ABOUT THIS TASK |
Let the output be exactly the lines from the one containing "Task: Select May 19 in the calendar" through the end of the records below, both included.

Dataset entries |
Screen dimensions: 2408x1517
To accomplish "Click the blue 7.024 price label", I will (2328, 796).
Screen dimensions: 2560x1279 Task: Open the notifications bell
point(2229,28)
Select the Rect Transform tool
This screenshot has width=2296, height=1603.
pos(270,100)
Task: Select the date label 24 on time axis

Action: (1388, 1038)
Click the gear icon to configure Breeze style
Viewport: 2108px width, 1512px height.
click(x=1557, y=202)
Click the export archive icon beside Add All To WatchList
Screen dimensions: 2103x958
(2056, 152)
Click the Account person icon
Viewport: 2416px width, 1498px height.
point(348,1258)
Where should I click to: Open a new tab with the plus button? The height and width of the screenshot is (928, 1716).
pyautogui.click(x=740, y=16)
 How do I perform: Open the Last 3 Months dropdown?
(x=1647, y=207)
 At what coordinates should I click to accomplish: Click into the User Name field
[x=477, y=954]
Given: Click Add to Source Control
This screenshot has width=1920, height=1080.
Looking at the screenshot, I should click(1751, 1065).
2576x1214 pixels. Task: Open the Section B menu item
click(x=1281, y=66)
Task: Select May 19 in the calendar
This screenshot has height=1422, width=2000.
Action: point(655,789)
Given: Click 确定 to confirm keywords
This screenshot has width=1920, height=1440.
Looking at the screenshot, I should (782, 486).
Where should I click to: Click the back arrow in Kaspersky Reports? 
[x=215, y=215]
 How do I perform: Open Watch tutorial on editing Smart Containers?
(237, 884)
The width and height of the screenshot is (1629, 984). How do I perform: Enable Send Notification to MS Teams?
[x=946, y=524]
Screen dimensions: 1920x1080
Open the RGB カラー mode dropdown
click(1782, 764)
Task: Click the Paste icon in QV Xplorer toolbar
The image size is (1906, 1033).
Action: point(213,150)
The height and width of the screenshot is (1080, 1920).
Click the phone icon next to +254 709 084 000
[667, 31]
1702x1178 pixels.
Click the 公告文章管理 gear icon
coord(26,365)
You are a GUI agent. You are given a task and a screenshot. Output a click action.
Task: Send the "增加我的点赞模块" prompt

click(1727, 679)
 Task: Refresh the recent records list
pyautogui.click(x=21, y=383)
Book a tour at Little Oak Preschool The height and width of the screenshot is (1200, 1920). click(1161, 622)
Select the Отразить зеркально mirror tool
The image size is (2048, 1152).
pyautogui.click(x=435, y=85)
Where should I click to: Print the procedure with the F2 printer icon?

RESULT OF THE EXERCISE |
Task: Select May 19 in the calendar
This screenshot has height=1422, width=2000.
Action: point(655,789)
Given: Click 确定 to confirm keywords
This screenshot has width=1920, height=1440.
Looking at the screenshot, I should (782, 486).
Where should I click to: Click the back arrow in Kaspersky Reports? 
[x=215, y=215]
 How do I perform: Open Watch tutorial on editing Smart Containers?
(237, 884)
The width and height of the screenshot is (1629, 984). How do I perform: Enable Send Notification to MS Teams?
[x=946, y=524]
Screen dimensions: 1920x1080
Open the RGB カラー mode dropdown
click(1782, 764)
Task: Click the Paste icon in QV Xplorer toolbar
The image size is (1906, 1033).
Action: point(213,150)
The height and width of the screenshot is (1080, 1920).
Click the phone icon next to +254 709 084 000
[667, 31]
1702x1178 pixels.
Click the 公告文章管理 gear icon
coord(26,365)
You are a GUI agent. You are given a task and a screenshot. Output a click action.
Task: Send the "增加我的点赞模块" prompt

click(1727, 679)
 Task: Refresh the recent records list
pyautogui.click(x=21, y=383)
Book a tour at Little Oak Preschool The height and width of the screenshot is (1200, 1920). click(1161, 622)
Select the Отразить зеркально mirror tool
The image size is (2048, 1152).
pyautogui.click(x=435, y=85)
Where should I click to: Print the procedure with the F2 printer icon?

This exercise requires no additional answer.